▶ Work instructions
Find every amount of money given in pounds in the text about Aston Martin's new funding below, and list each one.

▶ Text
Aston Martin claims it now has the funding to last at least the next 12 months as part of a new investment into the company that will also see it enter a works Formula 1 team in 2021

In a series of announcements this evening (30 March), Aston Martin has now formally confirmed F1 team Racing Point owner Lawrence Stroll will take over as executive chairman on 20 April. A rights issue has raised £536 million and a further £150m will be made available to the company.

That investment will allow Aston to put the DBX SUV into production imminently after the new St Athan facility returns to operation after its COVID-19-enforced shutdown last week, subject to any delays in the production chain. The first customer deliveries are planned this summer should the supply chain function as anticipated.

The next 12 months is considered significant for Aston Martin as the DBX SUV is seen as make or break for the company’s future. Make a success of it, and it will become the firm’s biggest selling model with the likely largest profit margins. Failure would put the very future of the company at risk given the huge investment needed to realise not just the car, but the St Athan factory in which to build it.

But while confirming the deal, Aston Martin Lagonda Ltd warned in a statement: “Taking into account the proceeds of the capital raise, the Company is of the opinion that the Group does not have sufficient working capital to meet its requirements for 12 months following the publication of the Original Prospectus.”

Since the prospectus including details of Stroll’s investment was published the COVID-19 outbreak has heavily impacted Aston Martin, and the firm said the resulting uncertainty raises questions over its future financial position – and making the success of the DBX even more critical.ADVERTISEMENT

The investment from Stroll’s so-called Yew Tree consortium stands at a total of £262 million, £171m of which has come today as part of the rights issue. The balance has come from existing company shareholders.

Aston’s share price has been in freefall ever since its stock market launch at £19 per share towards the end of 2018. It fell another 18% today to finish at £2.26 per share, before this deal was announced. It has tonight said that it would not have the funds to meet the 12 months of investment needed in its previous financial plan announced on 13 March due to the dramatic impact COVID-19 is having on its business.

▶ Given entries
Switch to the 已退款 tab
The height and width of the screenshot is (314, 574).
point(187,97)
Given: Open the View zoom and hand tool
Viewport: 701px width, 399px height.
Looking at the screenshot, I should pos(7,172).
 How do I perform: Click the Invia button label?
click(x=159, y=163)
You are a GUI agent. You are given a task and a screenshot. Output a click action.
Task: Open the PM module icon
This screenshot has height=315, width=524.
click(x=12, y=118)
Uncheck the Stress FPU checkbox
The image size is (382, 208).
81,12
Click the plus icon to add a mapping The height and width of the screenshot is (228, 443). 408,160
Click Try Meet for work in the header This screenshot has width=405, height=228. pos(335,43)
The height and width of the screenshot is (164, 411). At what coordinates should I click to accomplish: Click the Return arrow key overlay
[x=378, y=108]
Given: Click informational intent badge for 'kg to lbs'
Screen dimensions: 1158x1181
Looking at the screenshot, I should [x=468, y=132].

...

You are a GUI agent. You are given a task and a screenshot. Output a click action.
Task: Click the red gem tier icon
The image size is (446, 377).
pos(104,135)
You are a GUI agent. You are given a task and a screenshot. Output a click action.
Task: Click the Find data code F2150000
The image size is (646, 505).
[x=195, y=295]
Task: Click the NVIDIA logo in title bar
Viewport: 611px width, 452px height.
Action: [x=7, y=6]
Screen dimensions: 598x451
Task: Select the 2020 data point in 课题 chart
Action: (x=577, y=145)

---

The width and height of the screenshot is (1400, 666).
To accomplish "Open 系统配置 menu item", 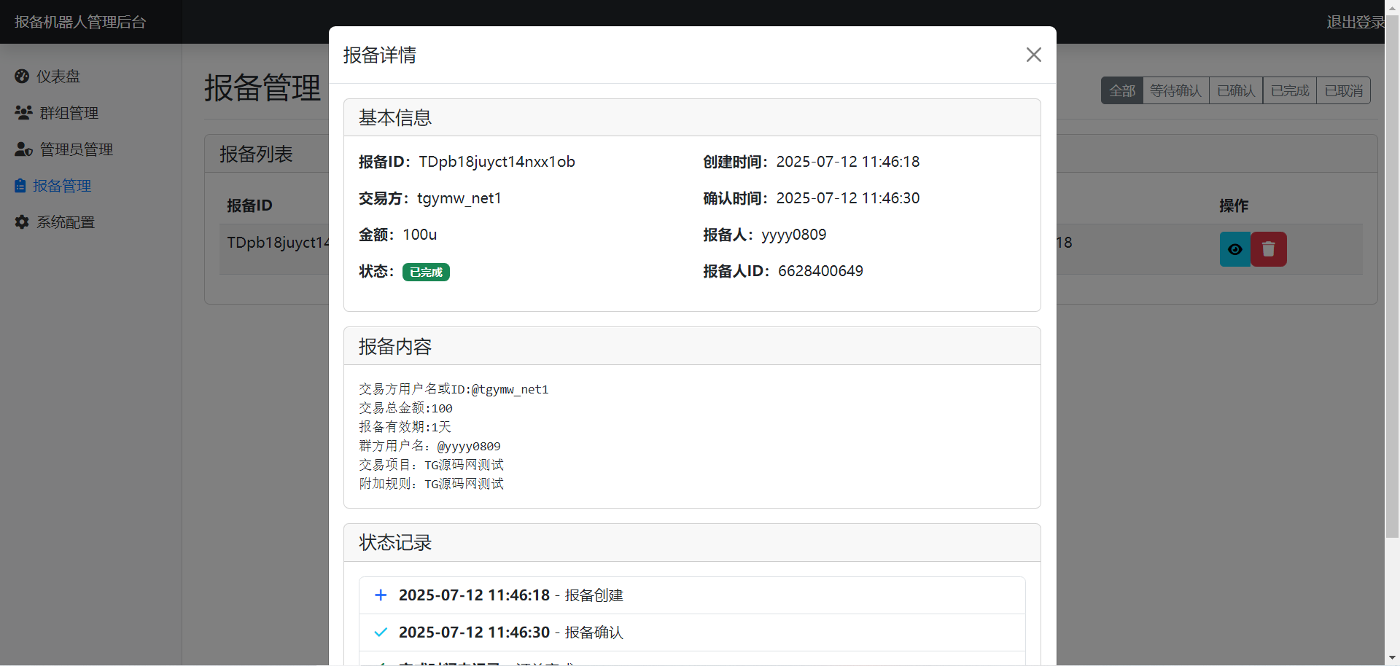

▶ Solution to this exercise
- £536 million
- £150m
- £262 million
- £171m
- £19 per share
- £2.26 per share